Exercise inputs:
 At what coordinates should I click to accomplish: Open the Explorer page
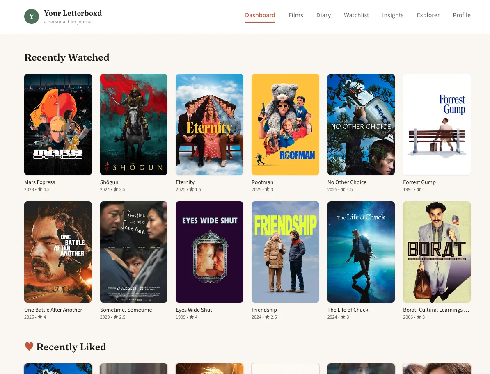coord(428,15)

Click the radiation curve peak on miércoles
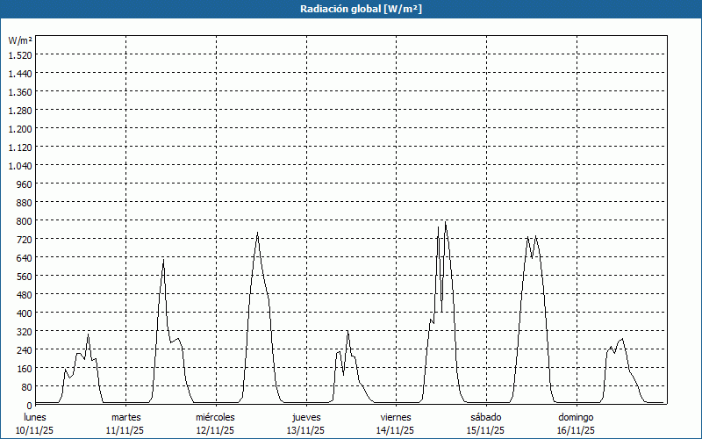tap(257, 233)
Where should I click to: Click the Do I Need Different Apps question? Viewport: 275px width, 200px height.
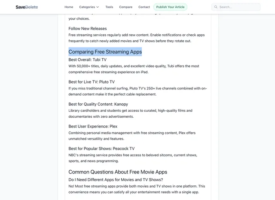point(116,179)
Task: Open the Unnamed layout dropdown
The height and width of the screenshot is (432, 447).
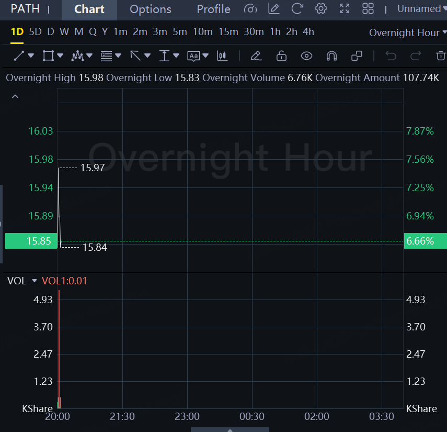Action: pos(421,9)
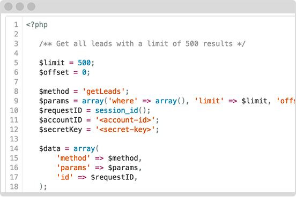Click the 'getLeads' string value
The image size is (296, 197).
tap(103, 92)
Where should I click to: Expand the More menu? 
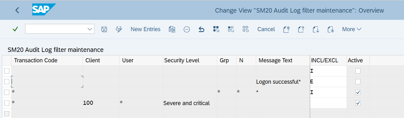[x=352, y=29]
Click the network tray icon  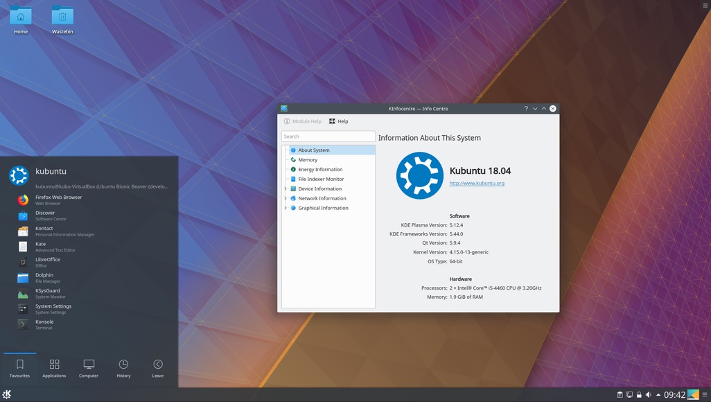[629, 395]
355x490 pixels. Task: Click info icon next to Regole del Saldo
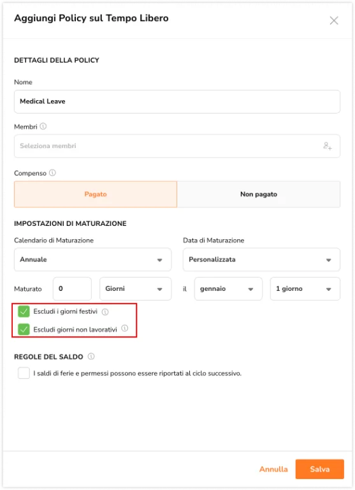click(91, 356)
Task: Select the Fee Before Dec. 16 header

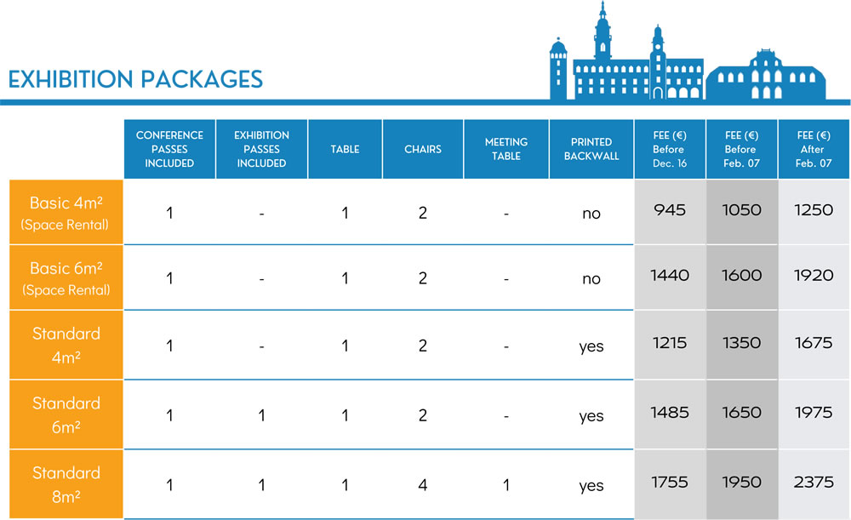Action: coord(670,149)
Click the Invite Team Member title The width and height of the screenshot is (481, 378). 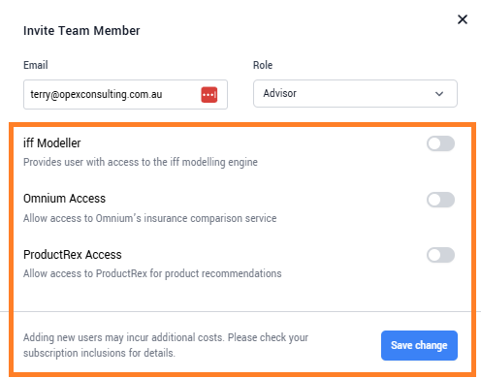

Assignment:
Could you write out verbatim only those lines that run from the line containing "Task: Select the Fee Before Dec. 16 header" through the end of the listing above, both included, without the pictures?

Answer for this exercise:
Task: Select the Fee Before Dec. 16 header

Action: coord(670,149)
Click the Invite Team Member title The width and height of the screenshot is (481, 378). 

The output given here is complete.